A FFLCH é a maior unidade desta universidade. Nós somos 15 mil uspianos. Muitos deles nesta manifestação que aconteceu aqui em frente. Eu sou responsável por estes uspianos.

Noto uma profunda contradição nas falas daqueles que defendem que a votação ocorra hoje. Porque dizem que este plano ‘não tem nada demais, são apenas as regras que já estão aí’. Mas se são ‘apenas as regras que já estão aí’, porque votar desta maneira?

A decisão de desencadear uma brutal repressão em relação aos manifestantes que estavam na frente desta Reitoria só faz crescer a impressão de que isto está sendo votado à força. Faço um apelo a este conselho e um chamado à razão e um apelo ao Magnífico Reitor, de que não faça esta votação hoje. Esta votação vai corroborar algo muito grave. Na realidade, a sociedade brasileira está naturalizando a violência e as coisas estão sendo decididas pela violência. E a universidade não pode embarcar nisso, a universidade tem de dar o exemplo contrário.

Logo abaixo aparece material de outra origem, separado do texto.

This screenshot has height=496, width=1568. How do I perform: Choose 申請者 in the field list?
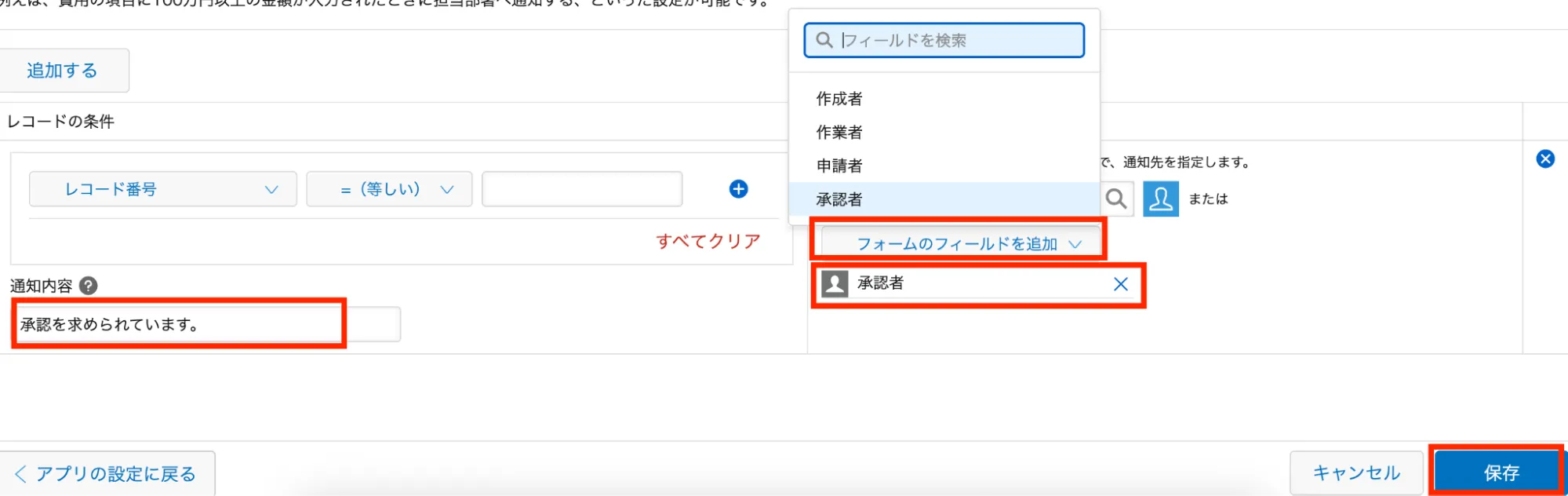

O diálogo até o fim! Esta é a nossa responsabilidade enquanto professores, enquanto educadores, enquanto Conselho Universitário, enquanto Magnífico Reitor. Decisões equivocadas acontecem, todo mundo toma decisões equivocadas. Mas é preciso saber voltar atrás, é preciso ter razão. Por isso eu faço este chamado à razão, breve, mas eu espero que ele seja pelo menos registrado no sentido de que esta votação não ocorra hoje. A FFLCH está plenamente de acordo de que é preciso ter responsabilidade na administração da universidade. É uma unidade inteiramente comprometida com a autonomia universitária e portanto sabemos a seriedade do que está sendo discutido. E queremos discutir. Mas acho muito arriscado que se aliene de toda a discussão uma parcela enorme dessa universidade que tenho muito orgulho de representar”.